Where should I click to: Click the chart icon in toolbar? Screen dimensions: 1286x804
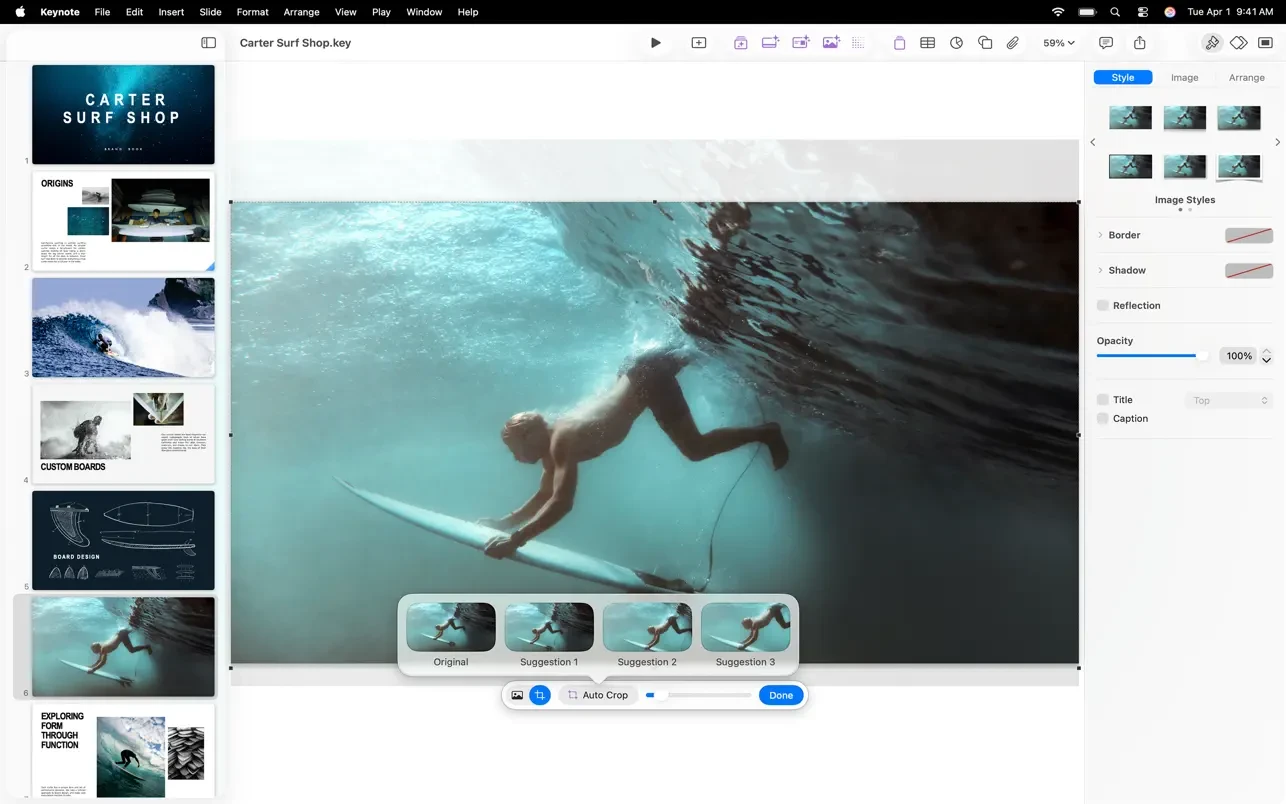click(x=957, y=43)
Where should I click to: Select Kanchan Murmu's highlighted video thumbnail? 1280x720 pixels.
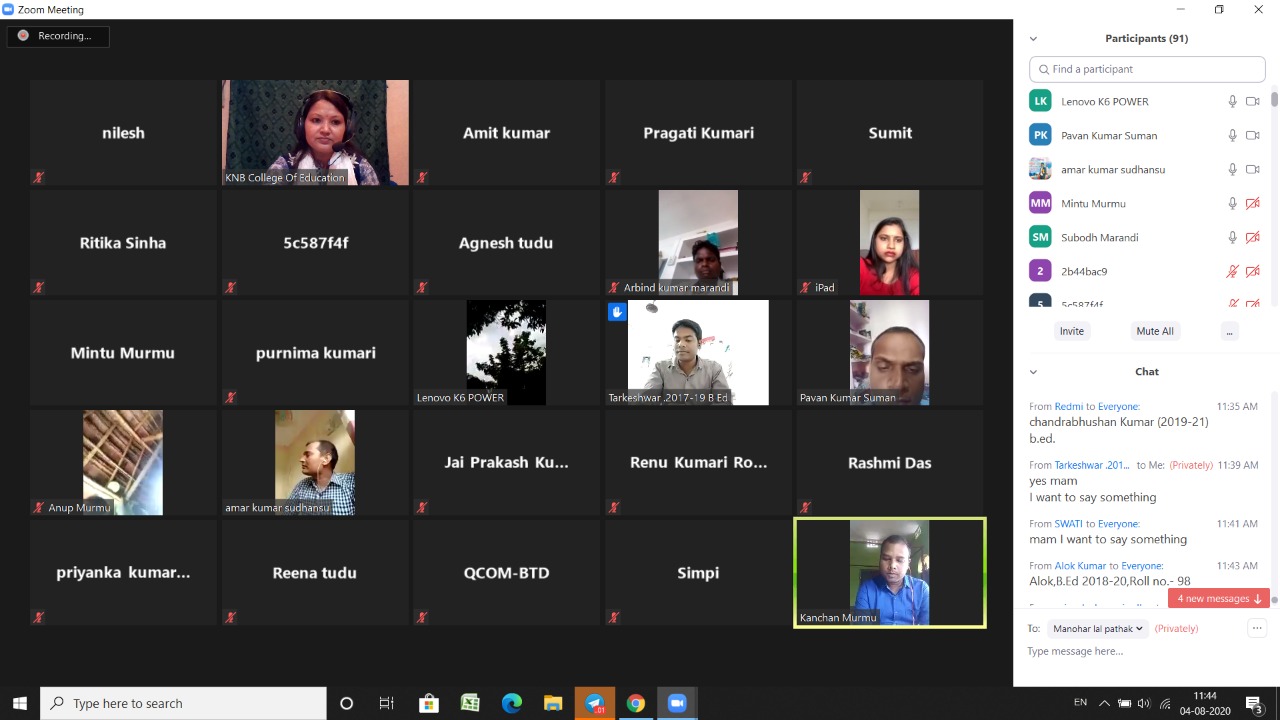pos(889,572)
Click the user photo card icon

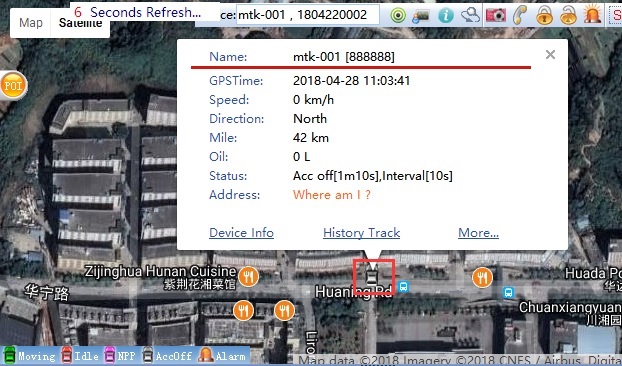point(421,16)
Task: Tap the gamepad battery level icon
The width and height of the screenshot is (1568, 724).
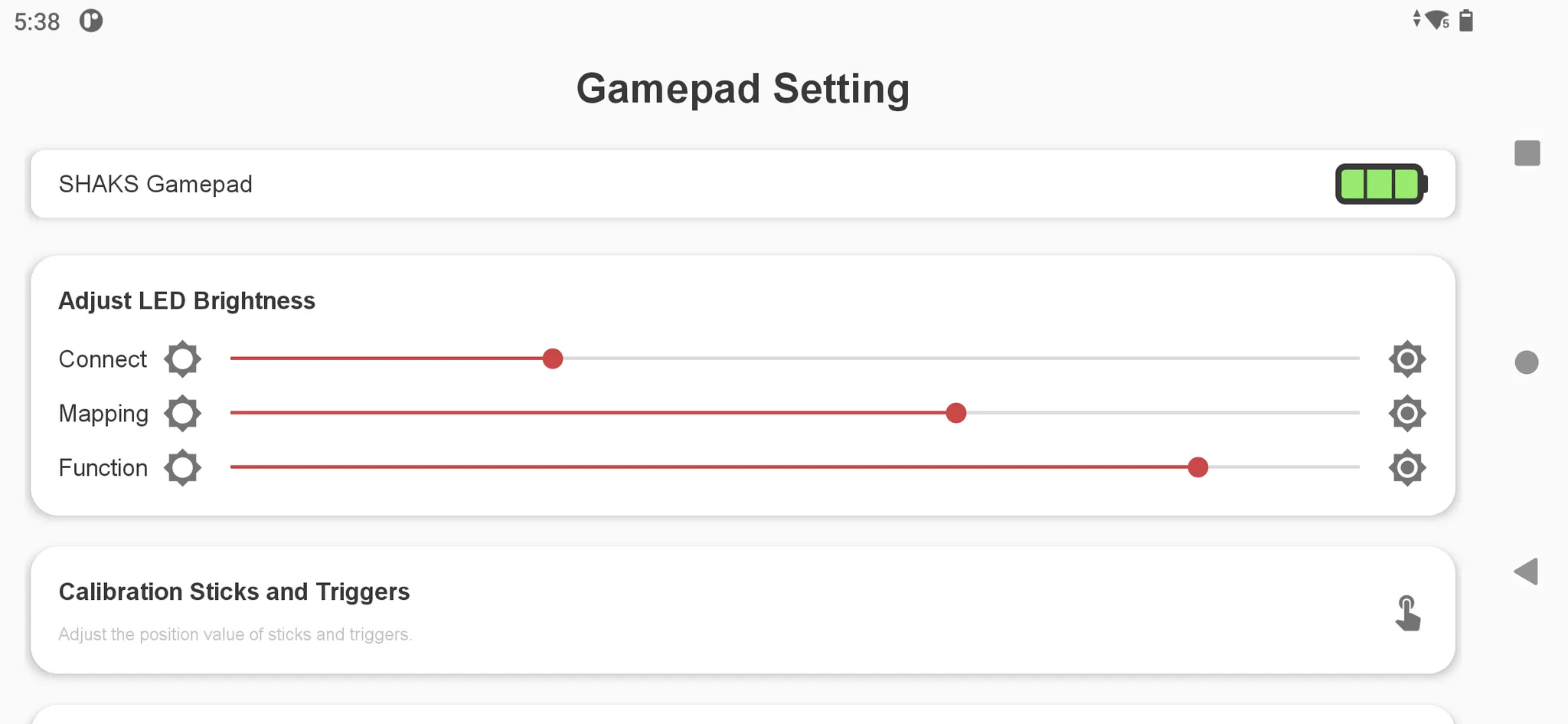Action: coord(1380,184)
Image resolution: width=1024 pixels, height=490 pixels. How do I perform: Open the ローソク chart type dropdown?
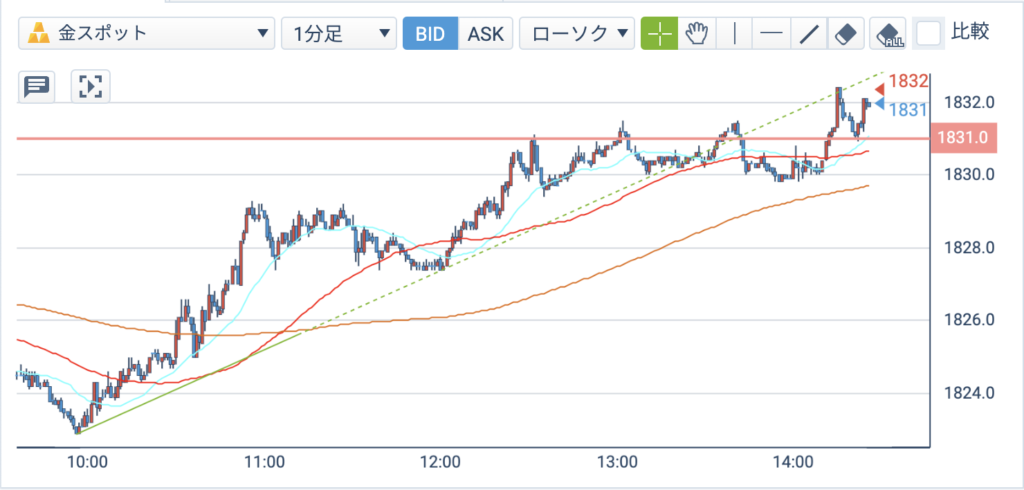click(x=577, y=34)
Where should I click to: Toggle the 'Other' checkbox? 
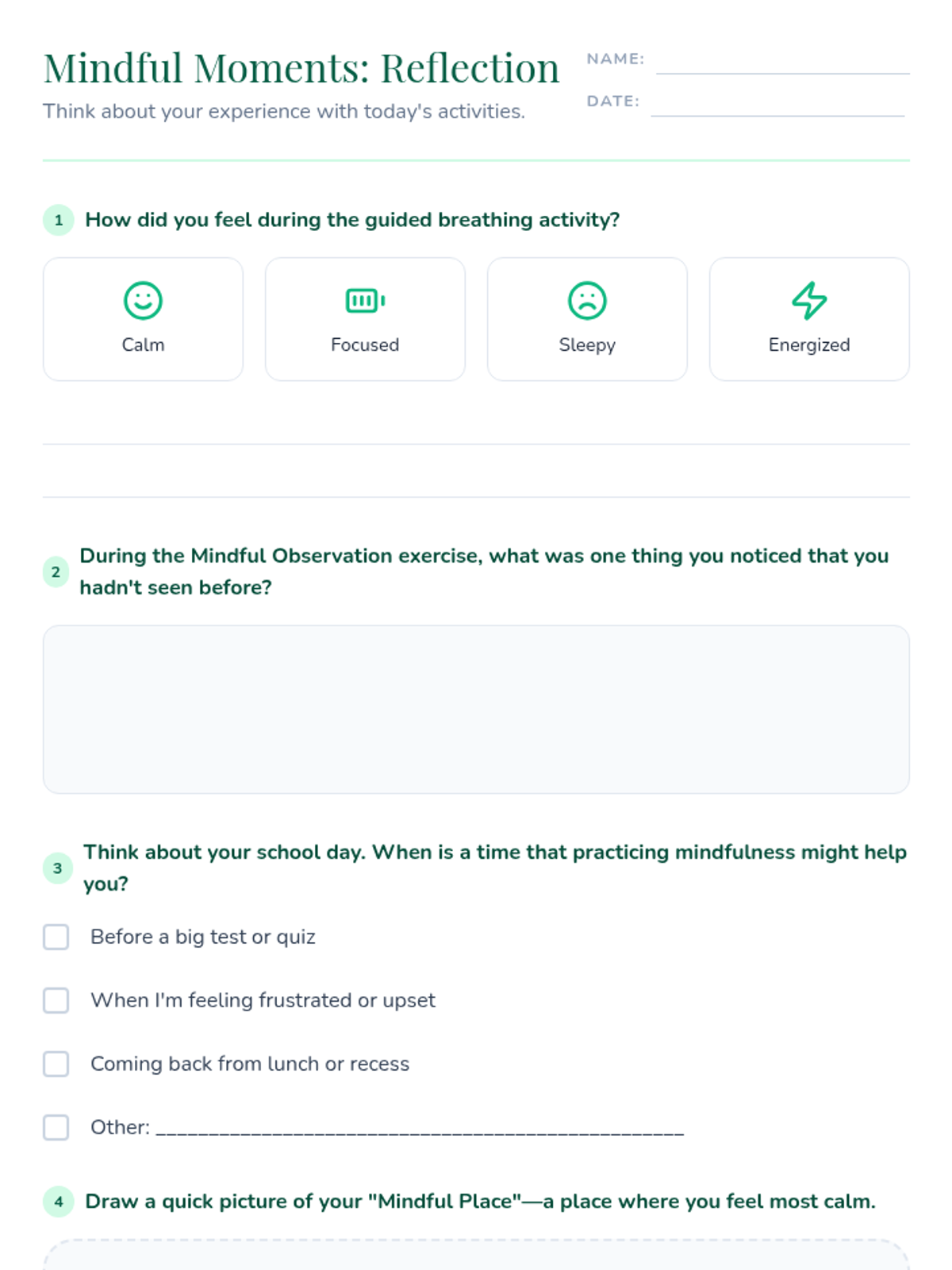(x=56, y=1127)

^^^^^^^^^^^^^^^^

_Problem details_
Arrange the data above as a two-column CSV with the header text,answer. Give each text and its answer in its own quoted field, one row per pair, with line breaks replaced by spaces and the images left out.

_Result for this task_
text,answer
"Where should I click to: Click the chart icon in toolbar? Screen dimensions: 1286x804","click(x=957, y=43)"
"Where should I click to: Select Kanchan Murmu's highlighted video thumbnail? 1280x720 pixels.","pos(889,572)"
"Click the user photo card icon","point(421,16)"
"Task: Tap the gamepad battery level icon The width and height of the screenshot is (1568, 724).","Action: coord(1380,184)"
"Image resolution: width=1024 pixels, height=490 pixels. How do I perform: Open the ローソク chart type dropdown?","click(x=577, y=34)"
"Where should I click to: Toggle the 'Other' checkbox?","(x=56, y=1127)"